Uvira: attaque de deux résidences des agents internationaux de la Monusco

Carte de Uvira au Sud KivuCarte de Uvira au Sud Kivu

Carte de Uvira au Sud Kivu

Des hommes armés non autrement identifiés ont attaqué les deux résidences dans la nuit du vendredi au samedi 20 août  dans le quartier Kilomoni de la cité d’Uvira, au Sud-Kivu. D’abord, ils se sont introduits dans la résidence de l’officier chargé de l’administration de la Monusco Uvira. Le chien de garde, très vigilent, a empêché ces malfrats d’opérer.  Par contre, dans la deuxième résidence de l’officier chargé des affaires civiles, ils ont emporté de l’argent et des téléphones portables, après avoir maîtrisé  deux gardiens.

Le dernier incident s’est passé vers 2 heures du matin. Selon les témoins, les malfrats ont troué la clôture de la résidence avec une barre de fer. Vingt d’entre eux se sont introduits dans la cour avant de se diriger vers le poste des gardiens qu’ils ont copieusement tabassés et ligotés.

L’officier de la section des affaires civiles se trouvait dans sa chambre au moment de l’opération. Alerté par les cris d’un gardien, il s’est dirigé vers la fenêtre. Il a jeté de l’argent pour dissuader  les assaillants, mais en vain.

Ces derniers ont forcé la porte d’entrée au salon à l’aide d’une grosse pierre.

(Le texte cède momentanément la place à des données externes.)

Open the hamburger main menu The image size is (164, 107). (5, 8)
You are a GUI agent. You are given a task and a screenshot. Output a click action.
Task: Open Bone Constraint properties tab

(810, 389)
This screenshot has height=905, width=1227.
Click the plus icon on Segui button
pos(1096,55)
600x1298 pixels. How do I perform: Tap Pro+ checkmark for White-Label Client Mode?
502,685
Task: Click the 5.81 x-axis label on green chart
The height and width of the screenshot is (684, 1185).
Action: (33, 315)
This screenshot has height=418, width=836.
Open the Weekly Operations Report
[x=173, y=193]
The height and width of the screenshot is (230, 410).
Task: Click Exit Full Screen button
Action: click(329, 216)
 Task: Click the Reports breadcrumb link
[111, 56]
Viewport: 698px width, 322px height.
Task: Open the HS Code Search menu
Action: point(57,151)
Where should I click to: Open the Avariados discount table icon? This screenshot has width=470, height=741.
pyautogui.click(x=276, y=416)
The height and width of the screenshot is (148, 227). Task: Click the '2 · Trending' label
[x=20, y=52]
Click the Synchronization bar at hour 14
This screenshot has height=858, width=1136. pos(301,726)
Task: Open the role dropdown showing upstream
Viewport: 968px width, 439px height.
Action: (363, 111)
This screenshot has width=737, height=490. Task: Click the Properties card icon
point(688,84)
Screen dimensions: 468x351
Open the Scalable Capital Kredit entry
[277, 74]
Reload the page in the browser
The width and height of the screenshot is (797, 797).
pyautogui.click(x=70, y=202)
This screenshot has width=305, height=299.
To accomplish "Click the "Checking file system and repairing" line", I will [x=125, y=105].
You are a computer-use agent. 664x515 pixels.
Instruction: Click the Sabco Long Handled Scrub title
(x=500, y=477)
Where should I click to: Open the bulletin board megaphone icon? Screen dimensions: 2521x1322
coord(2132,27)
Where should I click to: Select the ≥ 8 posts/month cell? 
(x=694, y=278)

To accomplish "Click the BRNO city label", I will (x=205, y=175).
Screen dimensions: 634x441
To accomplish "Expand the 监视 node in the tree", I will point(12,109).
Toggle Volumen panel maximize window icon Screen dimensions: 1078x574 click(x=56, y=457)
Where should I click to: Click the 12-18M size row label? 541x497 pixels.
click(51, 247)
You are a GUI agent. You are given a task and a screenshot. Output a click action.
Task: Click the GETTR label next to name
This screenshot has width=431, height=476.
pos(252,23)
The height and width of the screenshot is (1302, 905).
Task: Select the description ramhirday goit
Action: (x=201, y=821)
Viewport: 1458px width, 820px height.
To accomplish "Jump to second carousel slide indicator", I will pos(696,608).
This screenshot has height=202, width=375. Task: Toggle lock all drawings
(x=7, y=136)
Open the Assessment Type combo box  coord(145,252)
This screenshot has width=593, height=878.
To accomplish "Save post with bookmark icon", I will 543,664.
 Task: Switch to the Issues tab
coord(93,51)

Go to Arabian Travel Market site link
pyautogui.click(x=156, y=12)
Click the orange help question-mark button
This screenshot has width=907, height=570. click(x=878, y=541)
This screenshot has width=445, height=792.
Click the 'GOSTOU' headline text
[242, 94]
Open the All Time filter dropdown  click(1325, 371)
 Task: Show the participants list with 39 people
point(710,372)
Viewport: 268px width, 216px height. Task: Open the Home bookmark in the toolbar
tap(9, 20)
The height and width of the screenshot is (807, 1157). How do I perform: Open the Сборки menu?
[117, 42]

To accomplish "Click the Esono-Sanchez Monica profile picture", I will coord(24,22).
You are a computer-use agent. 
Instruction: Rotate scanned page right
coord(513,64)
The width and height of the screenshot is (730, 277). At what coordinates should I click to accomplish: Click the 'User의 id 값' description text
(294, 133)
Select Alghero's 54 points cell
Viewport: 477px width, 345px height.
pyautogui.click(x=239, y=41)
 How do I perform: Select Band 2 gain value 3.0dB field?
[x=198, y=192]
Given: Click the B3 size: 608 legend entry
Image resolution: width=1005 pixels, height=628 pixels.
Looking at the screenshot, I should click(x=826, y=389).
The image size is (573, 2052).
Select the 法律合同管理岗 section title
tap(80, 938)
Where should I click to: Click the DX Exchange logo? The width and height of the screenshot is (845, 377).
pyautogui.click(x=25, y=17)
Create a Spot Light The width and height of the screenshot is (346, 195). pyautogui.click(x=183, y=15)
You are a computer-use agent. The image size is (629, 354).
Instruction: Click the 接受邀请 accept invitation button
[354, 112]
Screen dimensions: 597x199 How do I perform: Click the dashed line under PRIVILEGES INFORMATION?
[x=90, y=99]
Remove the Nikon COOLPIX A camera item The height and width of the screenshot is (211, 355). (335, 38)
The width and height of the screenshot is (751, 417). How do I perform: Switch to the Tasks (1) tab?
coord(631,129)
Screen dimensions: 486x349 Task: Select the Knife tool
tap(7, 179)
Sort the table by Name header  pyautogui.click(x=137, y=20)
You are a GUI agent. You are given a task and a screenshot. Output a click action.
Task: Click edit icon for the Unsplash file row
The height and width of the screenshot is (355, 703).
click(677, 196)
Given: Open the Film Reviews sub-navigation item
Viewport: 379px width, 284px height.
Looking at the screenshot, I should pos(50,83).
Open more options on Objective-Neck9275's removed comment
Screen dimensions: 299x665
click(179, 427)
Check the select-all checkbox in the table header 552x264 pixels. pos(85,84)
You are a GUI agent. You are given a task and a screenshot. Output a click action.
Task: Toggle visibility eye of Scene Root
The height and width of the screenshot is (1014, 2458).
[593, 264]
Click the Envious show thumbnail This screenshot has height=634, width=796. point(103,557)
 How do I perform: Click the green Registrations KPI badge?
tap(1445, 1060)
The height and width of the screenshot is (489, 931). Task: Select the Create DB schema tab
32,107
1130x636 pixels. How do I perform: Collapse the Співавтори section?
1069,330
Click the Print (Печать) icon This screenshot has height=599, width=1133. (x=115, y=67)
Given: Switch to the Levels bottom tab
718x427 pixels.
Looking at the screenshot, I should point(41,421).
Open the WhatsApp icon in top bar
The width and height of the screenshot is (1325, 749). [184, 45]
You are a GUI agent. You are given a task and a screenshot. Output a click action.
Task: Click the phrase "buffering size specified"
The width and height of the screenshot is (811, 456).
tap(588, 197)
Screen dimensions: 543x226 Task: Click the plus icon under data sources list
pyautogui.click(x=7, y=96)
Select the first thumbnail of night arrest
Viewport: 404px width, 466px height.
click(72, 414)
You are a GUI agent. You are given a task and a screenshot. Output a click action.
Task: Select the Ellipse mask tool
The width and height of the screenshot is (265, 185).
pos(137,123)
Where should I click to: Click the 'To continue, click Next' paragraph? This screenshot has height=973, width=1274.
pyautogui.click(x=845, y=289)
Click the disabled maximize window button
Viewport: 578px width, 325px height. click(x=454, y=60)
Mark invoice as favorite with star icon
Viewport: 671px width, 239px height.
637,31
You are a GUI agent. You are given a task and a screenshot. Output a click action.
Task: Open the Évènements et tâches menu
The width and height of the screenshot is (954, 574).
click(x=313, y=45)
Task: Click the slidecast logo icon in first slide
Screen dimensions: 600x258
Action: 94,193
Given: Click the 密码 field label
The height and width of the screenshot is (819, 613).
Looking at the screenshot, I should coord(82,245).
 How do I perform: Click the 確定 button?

Puis, ils se sont dirigés dans la chambre de l’officier, mais  n’ont trouvé personne.

Un gardien témoigne :

«Ils (NDLR : les assaillants) avaient déjà pris de l’argent, mais ils sont retournés pour la 2e fois. Et quand ils sont entrés dans la chambre, ils ont cité  seulement un nom. « Chef, sortez de la chambre,  dehors! C’est toi que nous recherchons », disaient-ils. A l’arrivée des  casques bleus pakistanais, quelques assaillants fuyaient devant le portail.»

De l’avis des habitants du quartier Kilomoni, cet incident remet en question les mesures de sécurité annoncées récemment par les autorités territoriales d’Uvira.

Selon les voisins de deux professionnels de la Monusco, l’opération a duré une heure sans que l’armée et la police n’interviennent.

Les autorités civiles et militaires locales affirment n’avoir pas été informées de l’incident.